• Reading passage:
%%
First of all one interesting thing is our sigmoid function. All that this does is transform a value we enter (say 12) into a value between 0 and 1 along an "s-shaped" curve.

This is our way of normalising values from extremes to something more uniform and always positive.

After further reading there are other options here on how we change a value to between 0 and 1, but I have not explored them fully yet (for example ReLU.

I am sure there are some very good explanations why this is needed, but in my monkey brain this is just the way of keeping values between 0 and 1 so that the multiplication stays within a certain bounds and the values are "flattened".

That way you don't get "runaway" paths between neurons that are overly strong.

For example, imagine you had a connection with a weight of 16 and one with a weight of 1, using our sigmoid function we can reduce that from a difference of 16 times to a difference of about 35% (sigmoid(1) is 0.73 and sigmoid(16) is 0.99 after running through our function).

It also means that negative values are turned positive.

So running values though our sigmoid function means that negative numbers get transformed to a value between 0 and 0.5, a value of 0 becomes exactly 0.5 and a value greater than 0 becomes a value between 0.5 and 1.

Graphic depicting a sigmoid curve between two dotted lines. There is a dashed line in the middle to denote 0.5. Neon glow styling on dark background.

If you think about it, that makes sense as the second we start multiplying negative and positive numbers together we can massively change our output.
%%
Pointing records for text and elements
%%
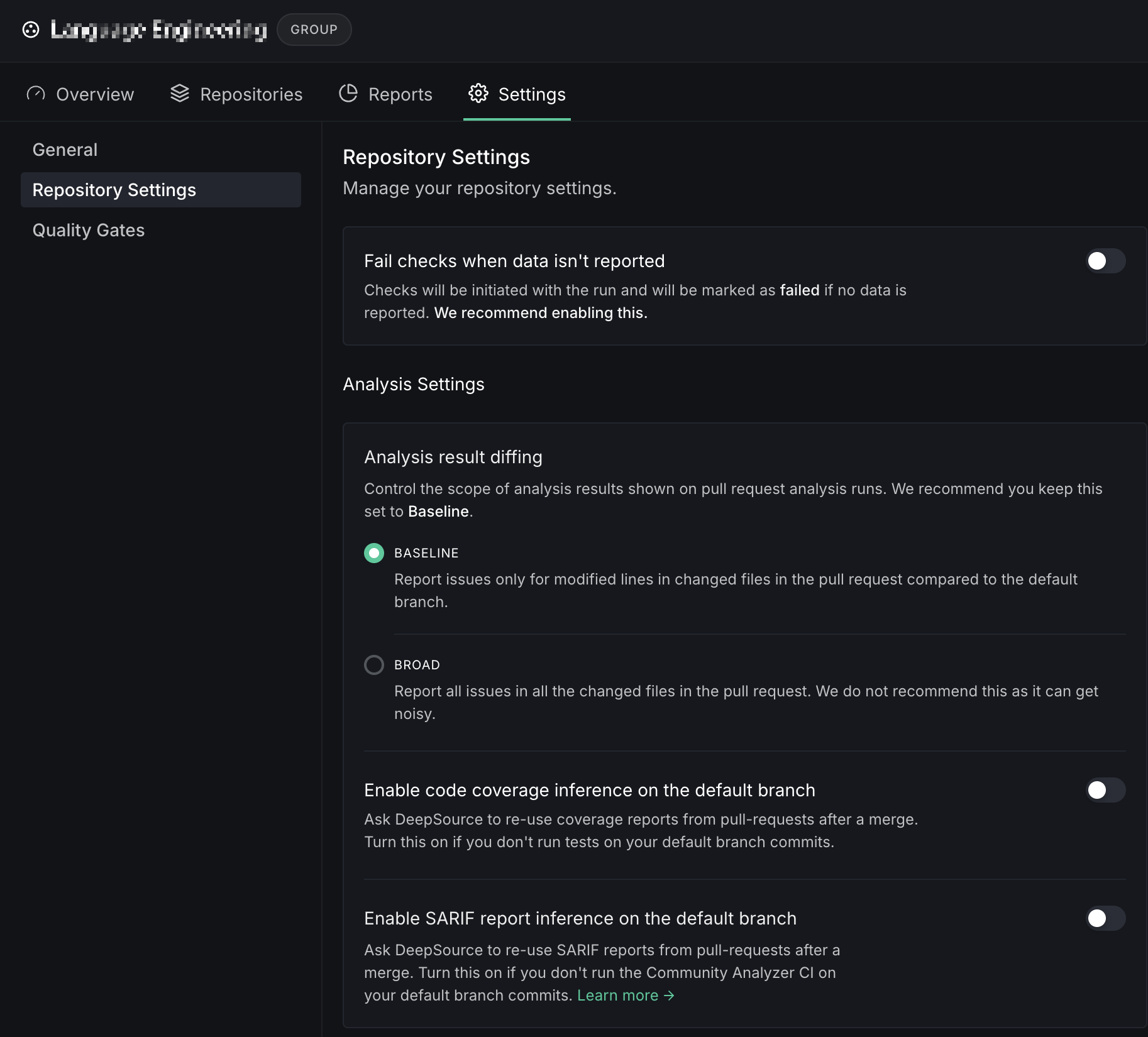Turn on SARIF report inference toggle
1148x1037 pixels.
[1105, 918]
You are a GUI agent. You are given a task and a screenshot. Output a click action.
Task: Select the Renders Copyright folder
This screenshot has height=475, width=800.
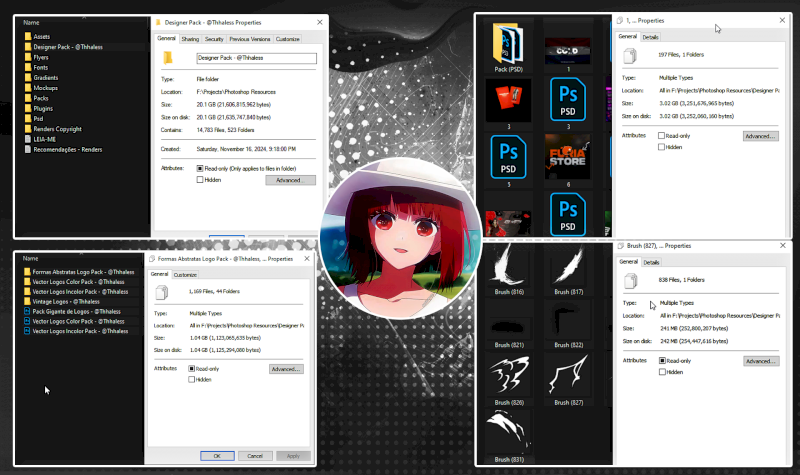(x=56, y=129)
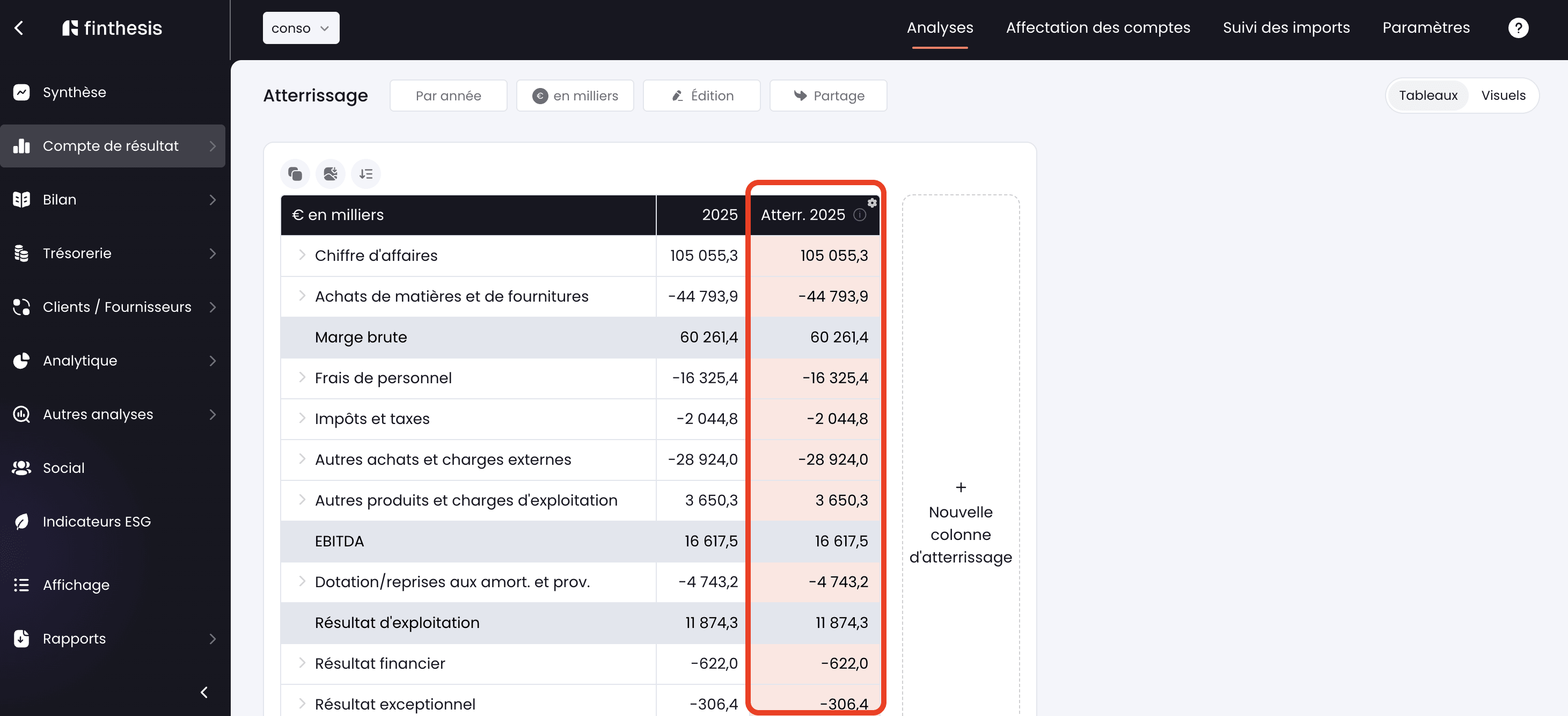Viewport: 1568px width, 716px height.
Task: Expand the Chiffre d'affaires row
Action: tap(302, 255)
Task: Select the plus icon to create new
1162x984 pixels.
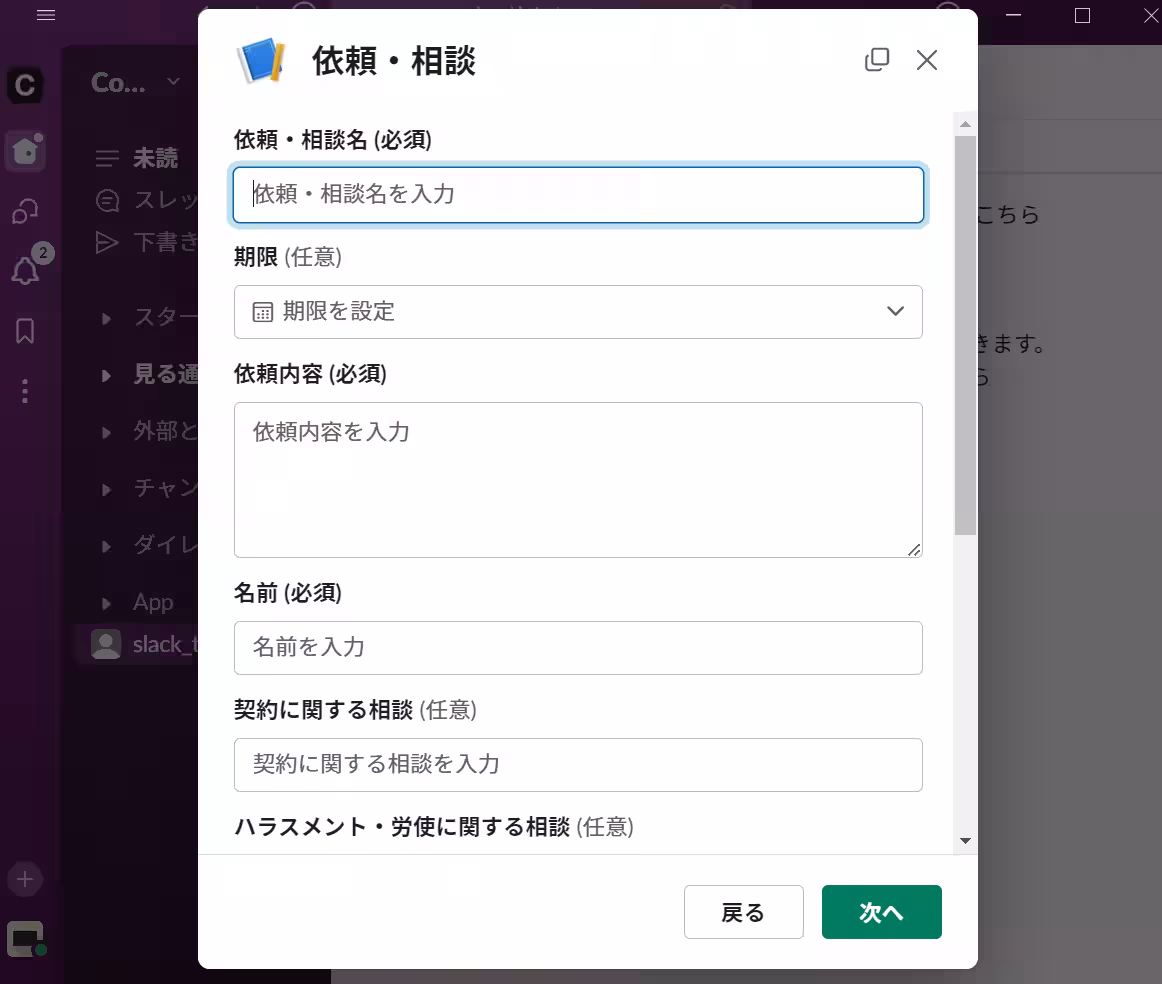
%%
• Your tasks:
1/ Answer these questions about the sigmoid function passage.
(a) Into what range are negative numbers transformed?
(b) What does a value of 0 become?
(c) What value is given for sigmoid(16)?
2/ Write the next part of the sigmoid function passage, starting after its final sentence.

• Results by task:
1/
(a) A value between 0 and 0.5.
(b) Exactly 0.5.
(c) 0.99.

2/
For example, if we have a single negative neuron in a path of 100 and the rest are positive, this changes a strong value to a weak one and is likely to cause issues.

Anyway, as I read more and experiment more I am sure I will understand this part better!

Did I need biases?

The second interesting thing is the output[i] += this.bias[i];.

Well, in this neural network, all 4 outputs are equally important and we have no hidden neurons, so I later removed this to simplify the code!

Ironically though, on our more complex neural network, I needed to re-add the biases on the output neurons, due to how the network back propagation was working. Otherwise one output neuron activated all the time.

What I could not work out is whether this was a necessary step, or whether I made a mistake with my neural network and this was compensating for it.

Yet again, I want to remind you, I am still learning and only just grasp the basics, so I have no idea which it is! 🀣

We are nearly there

The rest of the code above is reasonably straight forward. We are just multiplying each input by a weighting associated with each output (and adding our unnecessary bias!).

In fact, we can run this now, but out results will be atrocious! Let's fix that!

Time to train!

Ok last important part of a neural network, training it!

Now as this article is getting long, I will just cover the main points of the following training code (which took me nearly an hour to write by the way...I told you I am a noob at this!)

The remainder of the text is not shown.